You should see a message in your designated Discord channel, providing details about the alert.

Common Pitfalls

Even with careful steps, issues can arise. Here are a couple of common problems:

  1. YAML Syntax Errors: YAML is very sensitive to indentation and syntax. A single misplaced space or colon can prevent services from starting. Use a YAML linter (e.g., yamllint) to validate your configuration files before restarting services. Alertmanager’s amtool check-config command can also help.
  2. Incorrect Webhook URL or Discord Permissions: Double-check that the Discord webhook URL in your alertmanager.yml is correct and that the webhook still exists and has permissions to post to the channel. If the channel or webhook was deleted, Alertmanager will fail to send messages silently or log errors.
  3. Alertmanager Reload vs. Restart: While systemctl reload prometheus generally works for rule file changes, it’s often safer to perform a full systemctl restart alertmanager after modifying alertmanager.yml to ensure all changes are picked up correctly.
  4. Firewall Rules: Ensure your Alertmanager instance can reach Discord’s servers (usually over HTTPS, port 443). If your server is behind a restrictive firewall, you might need to open outgoing connections.

Conclusion

You’ve successfully set up a robust, real-time alerting system that integrates Prometheus with Discord. By leveraging webhooks, you’ve created a cost-effective and highly customizable solution for your team to stay informed about critical system events. This direct line of communication ensures that your SysAdmins, Developers, and DevOps Engineers receive actionable alerts precisely when and where they need them, fostering quicker response times and minimizing potential downtime.

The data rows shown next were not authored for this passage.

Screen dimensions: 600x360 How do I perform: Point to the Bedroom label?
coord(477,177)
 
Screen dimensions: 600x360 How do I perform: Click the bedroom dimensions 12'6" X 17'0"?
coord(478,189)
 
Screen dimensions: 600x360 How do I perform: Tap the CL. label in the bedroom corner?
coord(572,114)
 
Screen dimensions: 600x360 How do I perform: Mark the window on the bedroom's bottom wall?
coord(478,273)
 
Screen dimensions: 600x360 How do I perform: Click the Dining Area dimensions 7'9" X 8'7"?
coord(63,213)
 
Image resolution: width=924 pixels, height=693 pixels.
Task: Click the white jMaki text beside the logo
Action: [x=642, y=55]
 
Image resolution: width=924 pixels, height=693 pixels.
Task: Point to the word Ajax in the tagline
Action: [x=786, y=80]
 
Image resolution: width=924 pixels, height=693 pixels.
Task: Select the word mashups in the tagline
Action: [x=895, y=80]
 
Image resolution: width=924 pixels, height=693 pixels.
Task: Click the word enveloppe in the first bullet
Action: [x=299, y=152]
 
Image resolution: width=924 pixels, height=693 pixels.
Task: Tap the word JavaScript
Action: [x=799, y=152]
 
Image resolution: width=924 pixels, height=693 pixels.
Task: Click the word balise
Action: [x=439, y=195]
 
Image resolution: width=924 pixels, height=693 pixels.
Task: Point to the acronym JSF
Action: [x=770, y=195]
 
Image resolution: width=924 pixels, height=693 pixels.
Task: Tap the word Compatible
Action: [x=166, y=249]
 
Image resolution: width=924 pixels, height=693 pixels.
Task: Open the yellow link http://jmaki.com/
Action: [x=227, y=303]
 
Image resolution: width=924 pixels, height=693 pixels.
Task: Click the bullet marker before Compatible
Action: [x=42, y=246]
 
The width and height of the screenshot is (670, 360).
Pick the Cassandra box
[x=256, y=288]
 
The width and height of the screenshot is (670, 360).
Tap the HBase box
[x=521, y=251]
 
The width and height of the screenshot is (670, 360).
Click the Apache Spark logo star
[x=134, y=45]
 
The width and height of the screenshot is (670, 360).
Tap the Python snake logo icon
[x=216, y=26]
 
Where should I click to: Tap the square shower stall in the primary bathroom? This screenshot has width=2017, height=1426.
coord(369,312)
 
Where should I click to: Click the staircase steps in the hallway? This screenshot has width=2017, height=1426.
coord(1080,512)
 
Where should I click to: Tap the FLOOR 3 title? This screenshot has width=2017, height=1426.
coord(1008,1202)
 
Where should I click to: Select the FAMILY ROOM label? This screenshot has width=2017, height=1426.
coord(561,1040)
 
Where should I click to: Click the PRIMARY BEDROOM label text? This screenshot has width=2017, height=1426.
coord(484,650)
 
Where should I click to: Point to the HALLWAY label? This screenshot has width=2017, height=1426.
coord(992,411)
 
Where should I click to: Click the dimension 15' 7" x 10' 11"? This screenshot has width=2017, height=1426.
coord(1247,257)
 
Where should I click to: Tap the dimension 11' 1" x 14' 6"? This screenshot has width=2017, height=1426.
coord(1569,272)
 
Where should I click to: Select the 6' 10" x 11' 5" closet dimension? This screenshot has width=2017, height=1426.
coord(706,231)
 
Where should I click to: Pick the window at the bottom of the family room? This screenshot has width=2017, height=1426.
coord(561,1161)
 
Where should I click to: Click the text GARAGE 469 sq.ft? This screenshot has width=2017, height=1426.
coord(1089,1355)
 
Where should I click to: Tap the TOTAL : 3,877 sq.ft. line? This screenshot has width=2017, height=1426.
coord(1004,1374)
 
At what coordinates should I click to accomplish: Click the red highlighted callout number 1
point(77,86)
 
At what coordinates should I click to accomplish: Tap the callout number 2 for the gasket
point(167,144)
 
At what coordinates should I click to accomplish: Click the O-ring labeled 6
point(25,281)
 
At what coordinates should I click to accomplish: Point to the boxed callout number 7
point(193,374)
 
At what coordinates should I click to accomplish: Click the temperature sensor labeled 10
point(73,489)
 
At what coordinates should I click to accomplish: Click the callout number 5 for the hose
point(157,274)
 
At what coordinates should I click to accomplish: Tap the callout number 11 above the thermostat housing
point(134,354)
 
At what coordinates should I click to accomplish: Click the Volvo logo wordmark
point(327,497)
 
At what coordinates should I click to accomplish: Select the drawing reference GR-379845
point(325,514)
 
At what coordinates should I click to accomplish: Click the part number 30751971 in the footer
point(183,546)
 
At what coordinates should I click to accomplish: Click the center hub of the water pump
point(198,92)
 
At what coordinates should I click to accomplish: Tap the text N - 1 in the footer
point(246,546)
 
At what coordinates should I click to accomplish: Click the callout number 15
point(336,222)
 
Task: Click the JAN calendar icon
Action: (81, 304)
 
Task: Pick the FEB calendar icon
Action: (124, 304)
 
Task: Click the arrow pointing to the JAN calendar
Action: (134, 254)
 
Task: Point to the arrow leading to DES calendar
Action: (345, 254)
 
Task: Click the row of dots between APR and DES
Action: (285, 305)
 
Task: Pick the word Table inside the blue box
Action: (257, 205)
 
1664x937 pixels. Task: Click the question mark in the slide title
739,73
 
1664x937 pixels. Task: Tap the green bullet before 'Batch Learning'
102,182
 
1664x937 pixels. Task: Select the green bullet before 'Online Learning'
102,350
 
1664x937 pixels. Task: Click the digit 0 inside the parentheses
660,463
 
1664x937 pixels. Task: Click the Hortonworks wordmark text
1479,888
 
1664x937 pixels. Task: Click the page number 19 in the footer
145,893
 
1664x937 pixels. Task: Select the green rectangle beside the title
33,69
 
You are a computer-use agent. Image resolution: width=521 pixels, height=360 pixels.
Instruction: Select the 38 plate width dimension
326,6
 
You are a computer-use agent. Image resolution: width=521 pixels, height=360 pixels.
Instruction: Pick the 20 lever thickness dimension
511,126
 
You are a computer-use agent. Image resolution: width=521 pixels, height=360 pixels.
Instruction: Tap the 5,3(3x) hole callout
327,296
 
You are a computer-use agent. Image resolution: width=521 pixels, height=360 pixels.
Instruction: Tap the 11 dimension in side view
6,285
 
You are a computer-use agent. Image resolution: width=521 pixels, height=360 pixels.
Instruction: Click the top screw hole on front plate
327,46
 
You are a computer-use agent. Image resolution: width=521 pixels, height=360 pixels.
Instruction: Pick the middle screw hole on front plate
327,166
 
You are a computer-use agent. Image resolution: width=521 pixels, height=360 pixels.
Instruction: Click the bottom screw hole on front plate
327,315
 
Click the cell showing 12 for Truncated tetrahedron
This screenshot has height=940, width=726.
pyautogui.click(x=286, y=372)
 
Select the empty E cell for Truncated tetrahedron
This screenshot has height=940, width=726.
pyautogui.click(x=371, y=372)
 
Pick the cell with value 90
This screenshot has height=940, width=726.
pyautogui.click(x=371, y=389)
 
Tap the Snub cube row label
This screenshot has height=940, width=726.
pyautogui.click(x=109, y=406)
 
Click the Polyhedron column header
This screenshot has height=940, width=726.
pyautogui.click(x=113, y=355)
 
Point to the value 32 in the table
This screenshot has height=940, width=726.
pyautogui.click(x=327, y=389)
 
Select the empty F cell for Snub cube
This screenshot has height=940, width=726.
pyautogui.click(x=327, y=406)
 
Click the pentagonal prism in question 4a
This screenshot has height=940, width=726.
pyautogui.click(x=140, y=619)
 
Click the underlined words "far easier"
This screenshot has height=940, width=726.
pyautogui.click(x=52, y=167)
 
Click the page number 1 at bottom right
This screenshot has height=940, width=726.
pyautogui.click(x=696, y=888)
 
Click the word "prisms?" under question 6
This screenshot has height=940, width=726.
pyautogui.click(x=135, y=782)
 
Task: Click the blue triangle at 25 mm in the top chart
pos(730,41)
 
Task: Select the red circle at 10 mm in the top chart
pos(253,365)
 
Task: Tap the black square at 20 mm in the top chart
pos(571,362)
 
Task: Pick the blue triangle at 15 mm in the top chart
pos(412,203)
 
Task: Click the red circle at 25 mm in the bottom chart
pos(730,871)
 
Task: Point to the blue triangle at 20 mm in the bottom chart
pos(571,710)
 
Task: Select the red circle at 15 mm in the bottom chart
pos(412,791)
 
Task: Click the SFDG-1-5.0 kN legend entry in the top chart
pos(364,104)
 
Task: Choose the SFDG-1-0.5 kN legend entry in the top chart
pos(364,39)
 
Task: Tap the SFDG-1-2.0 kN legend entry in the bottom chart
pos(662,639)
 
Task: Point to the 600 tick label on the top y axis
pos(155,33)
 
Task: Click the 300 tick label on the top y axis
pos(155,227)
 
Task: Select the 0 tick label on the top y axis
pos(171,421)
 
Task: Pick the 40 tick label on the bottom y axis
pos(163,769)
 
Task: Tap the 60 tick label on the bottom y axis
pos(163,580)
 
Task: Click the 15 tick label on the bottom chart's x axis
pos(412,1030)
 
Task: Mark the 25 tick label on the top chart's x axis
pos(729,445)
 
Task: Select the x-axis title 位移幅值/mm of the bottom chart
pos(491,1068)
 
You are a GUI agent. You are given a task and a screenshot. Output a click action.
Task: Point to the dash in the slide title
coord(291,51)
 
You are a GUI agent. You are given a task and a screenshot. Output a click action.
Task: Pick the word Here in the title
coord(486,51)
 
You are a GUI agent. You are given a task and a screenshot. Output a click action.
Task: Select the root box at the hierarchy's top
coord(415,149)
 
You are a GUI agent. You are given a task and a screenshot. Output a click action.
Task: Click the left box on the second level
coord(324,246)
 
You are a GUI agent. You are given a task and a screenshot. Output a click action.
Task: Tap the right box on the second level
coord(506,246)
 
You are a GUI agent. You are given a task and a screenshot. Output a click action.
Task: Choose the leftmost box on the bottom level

From here, you can further enhance your alerting strategy:

  • Advanced Alertmanager Templating: Customize the Discord message format more extensively using Go templates in Alertmanager to include specific links, runbooks, or dashboards.
  • More Sophisticated Routing: Implement more granular routing rules in Alertmanager based on severity, team, or specific alert labels to direct alerts to different Discord channels or even different receivers (e.g., PagerDuty for critical incidents).
  • Alert Silencing and Inhibition: Explore Alertmanager’s UI (default port 9093) to temporarily silence alerts during maintenance windows or inhibit lower-priority alerts when a higher-priority one is firing.
  • Integrate with Other Tools: Consider how these alerts could trigger automated actions or feed into incident management platforms.

Happy monitoring, and may your alerts always be timely and informative!